This work addresses the limitations of existing deepfake face detection methods, which often suffer from poor interpretability, hallucination, and insufficient capture of fine-grained details. To overcome these challenges, the authors propose a human-like reasoning framework that leverages a novel chain-of-thought dataset, CoT-Face, tailored for vision-language models to generate interpretable reasoning paths. Additionally, they introduce a forgery latent space distribution modeling module to capture high-frequency forgery cues. A self-evolving reasoning mechanism is further designed, integrating reinforcement learning to iteratively refine textual explanations in two stages, thereby enhancing explanation fidelity and mitigating hallucination. Experimental results demonstrate that the proposed approach outperforms state-of-the-art methods in detection accuracy, forgery localization precision, and cross-dataset generalization.
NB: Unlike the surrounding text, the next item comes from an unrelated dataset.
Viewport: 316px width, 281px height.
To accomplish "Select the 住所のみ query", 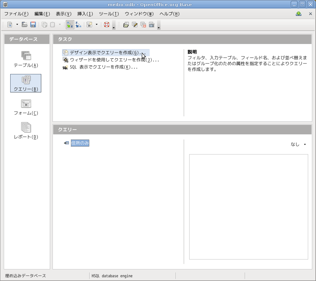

With the rapid advancement of AIGC technology, developing identification methods to address the security challenges posed by deepfakes has become urgent. Face forgery identification techniques can be categorized into two types: traditional classification methods and explainable VLM approaches. The former provides classification results but lacks explanatory ability, while the latter, although capable of providing coarse-grained explanations, often suffers from hallucinations and insufficient detail. To overcome these limitations, we propose EvolveReason, which mimics the reasoning and observational processes of human auditors when identifying face forgeries. By constructing a chain-of-thought dataset, CoT-Face, tailored for advanced VLMs, our approach guides the model to think in a human-like way, prompting it to output reasoning processes and judgment results. This provides practitioners with reliable analysis and helps alleviate hallucination. Additionally, our framework incorporates a forgery latent-space distribution capture module, enabling EvolveReason to identify high-frequency forgery cues difficult to extract from the original images. To further enhance the reliability of textual explanations, we introduce a self-evolution exploration strategy, leveraging reinforcement learning to allow the model to iteratively explore and optimize its textual descriptions in a two-stage process. Experimental results show that EvolveReason not only outperforms the current state-of-the-art methods in identification performance but also accurately identifies forgery details and demonstrates generalization capabilities.